The statistics are shocking with up to 4 in 10 babies at risk of developmental disorders and approximately 1 in 10 at risk of birth defects. If sodium valproate is taken whilst pregnant, around 1 in 10 babies will have a birth defect. Perhaps more shockingly is that some women have not been advised of this risk when taking the medication!
Latest figures show that 247 pregnant women took the drug between 2018 and September 2021. According to the Medicines and Healthcare Products Regulatory Agency, exposure to the drug during pregnancy has declined in recent years with a report revealing the number of pregnant women prescribed sodium valproate fell by 51% in 2018 – 2019 and thereafter in 2020 – 2021. Whilst this seems like promising news, an investigation by the Sunday Times indicated that the drug was being used without information leaflets or with warnings obscured.
It seems that there is an increased drive to ensure the medicines containing sodium valproate are always dispensed in the original manufacturer’s packaging so the important safety information on the risks in pregnancy is provided in every dispensed prescription.
Matthew Walker, a Professor of Neurology at the University College London and Chair of Trustees at Epilepsy Research UK had said it was completely unacceptable that women with epilepsy were not being warned of the potential harmful effects of sodium valproate during their pregnancy.

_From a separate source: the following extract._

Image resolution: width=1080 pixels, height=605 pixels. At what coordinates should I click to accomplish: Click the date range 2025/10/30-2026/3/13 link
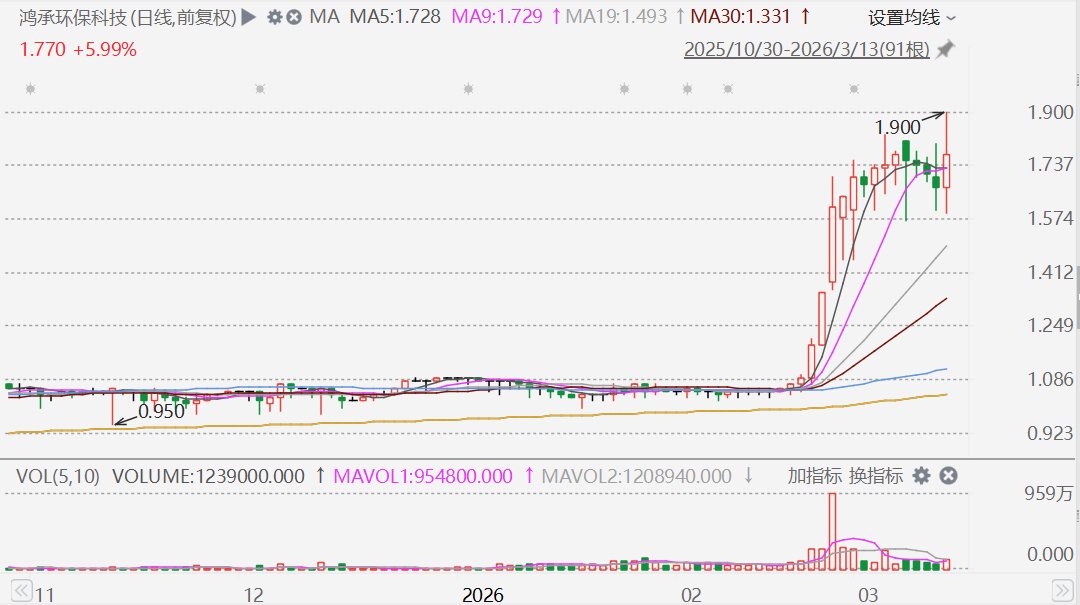(807, 50)

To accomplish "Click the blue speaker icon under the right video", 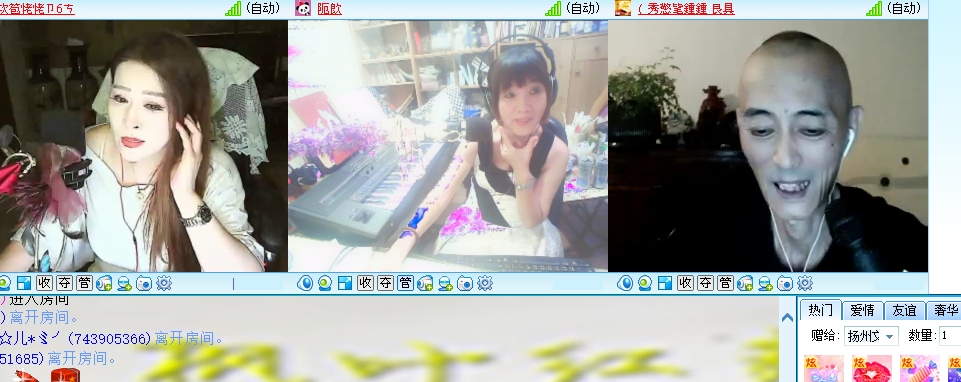I will tap(625, 283).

It is concerning in this day and age that a drug, clearly causing birth defects, was found by the Sunday Times to have been dispensed without appropriate information visible. Sadly, it is not the first time sodium valproate has been at the heart of a public health scandal. The drug was one of three interventions that were the focus of the Cumberlege Review, launched by the then health secretary, Jeremy Hunt in 2018 where it was reviewed that an estimated 20,000 people in the UK had been exposed to the drug as developing babies. More concerningly, research also indicated that patients were told their babies would have problems that could subsequently “be fixed”.